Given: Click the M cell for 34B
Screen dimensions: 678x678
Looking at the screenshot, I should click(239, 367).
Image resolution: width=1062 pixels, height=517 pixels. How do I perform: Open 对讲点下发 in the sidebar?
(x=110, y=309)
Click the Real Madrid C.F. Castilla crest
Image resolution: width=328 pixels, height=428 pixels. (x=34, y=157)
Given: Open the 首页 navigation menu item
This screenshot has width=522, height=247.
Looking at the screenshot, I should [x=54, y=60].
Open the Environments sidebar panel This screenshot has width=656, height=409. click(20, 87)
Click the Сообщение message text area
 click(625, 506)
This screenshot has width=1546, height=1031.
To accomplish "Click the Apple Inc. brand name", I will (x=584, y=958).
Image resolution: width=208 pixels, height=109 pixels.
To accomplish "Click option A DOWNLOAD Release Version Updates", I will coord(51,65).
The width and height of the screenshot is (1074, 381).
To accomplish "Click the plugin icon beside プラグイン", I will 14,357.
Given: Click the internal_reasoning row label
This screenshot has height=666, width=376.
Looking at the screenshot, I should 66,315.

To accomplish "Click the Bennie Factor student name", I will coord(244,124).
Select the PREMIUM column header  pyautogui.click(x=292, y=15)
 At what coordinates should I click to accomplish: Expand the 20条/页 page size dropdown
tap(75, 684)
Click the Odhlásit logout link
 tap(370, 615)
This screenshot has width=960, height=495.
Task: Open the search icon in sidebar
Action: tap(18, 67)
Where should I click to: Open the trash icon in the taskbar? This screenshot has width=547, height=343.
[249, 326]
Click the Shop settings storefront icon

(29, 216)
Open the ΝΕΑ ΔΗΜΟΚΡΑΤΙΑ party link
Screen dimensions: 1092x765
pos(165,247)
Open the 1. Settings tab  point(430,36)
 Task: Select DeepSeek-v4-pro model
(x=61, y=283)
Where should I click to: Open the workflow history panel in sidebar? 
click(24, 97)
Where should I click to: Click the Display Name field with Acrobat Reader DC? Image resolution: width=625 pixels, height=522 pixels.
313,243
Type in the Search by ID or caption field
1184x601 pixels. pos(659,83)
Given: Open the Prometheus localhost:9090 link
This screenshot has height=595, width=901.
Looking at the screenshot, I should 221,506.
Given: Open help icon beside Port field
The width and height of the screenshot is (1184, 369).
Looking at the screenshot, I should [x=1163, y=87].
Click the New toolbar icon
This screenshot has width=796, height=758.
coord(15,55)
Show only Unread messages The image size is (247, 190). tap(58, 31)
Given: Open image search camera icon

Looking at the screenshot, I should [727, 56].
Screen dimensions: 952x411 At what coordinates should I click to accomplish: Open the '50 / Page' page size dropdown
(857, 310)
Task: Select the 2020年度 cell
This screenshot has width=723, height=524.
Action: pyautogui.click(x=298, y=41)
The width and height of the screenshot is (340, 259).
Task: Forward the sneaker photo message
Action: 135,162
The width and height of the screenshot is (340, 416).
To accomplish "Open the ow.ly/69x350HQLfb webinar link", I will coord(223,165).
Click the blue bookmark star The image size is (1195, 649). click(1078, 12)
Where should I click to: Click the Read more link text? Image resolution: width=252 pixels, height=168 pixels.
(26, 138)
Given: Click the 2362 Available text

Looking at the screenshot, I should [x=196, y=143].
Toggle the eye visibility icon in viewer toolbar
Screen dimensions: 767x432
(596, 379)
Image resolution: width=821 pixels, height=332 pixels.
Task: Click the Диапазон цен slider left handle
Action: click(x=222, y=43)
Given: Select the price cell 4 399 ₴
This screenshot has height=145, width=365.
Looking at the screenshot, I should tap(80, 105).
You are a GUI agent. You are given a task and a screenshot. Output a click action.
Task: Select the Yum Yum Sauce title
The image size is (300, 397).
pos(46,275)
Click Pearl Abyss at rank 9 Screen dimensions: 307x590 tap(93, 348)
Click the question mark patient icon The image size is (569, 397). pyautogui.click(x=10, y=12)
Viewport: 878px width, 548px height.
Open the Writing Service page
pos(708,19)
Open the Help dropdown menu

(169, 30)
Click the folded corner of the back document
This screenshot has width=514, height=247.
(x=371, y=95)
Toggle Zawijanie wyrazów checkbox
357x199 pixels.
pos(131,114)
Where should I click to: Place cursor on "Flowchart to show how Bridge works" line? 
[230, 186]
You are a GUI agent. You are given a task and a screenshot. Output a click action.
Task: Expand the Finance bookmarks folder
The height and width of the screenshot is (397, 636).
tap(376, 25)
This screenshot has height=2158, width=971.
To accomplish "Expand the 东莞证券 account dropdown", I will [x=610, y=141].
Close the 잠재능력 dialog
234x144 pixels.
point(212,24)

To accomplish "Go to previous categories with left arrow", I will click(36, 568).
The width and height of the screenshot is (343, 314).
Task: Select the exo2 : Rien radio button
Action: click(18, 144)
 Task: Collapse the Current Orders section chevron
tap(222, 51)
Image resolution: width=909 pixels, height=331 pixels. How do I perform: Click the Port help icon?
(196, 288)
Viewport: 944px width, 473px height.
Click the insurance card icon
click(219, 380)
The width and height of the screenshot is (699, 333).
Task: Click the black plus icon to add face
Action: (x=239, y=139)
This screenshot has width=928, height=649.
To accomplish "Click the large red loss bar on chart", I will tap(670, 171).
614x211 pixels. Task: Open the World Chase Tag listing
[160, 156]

= = =

If a line above includes the string "cell", pick it out.

Given: Click the M cell for 34B
Task: Select the 2020年度 cell
Given: Select the price cell 4 399 ₴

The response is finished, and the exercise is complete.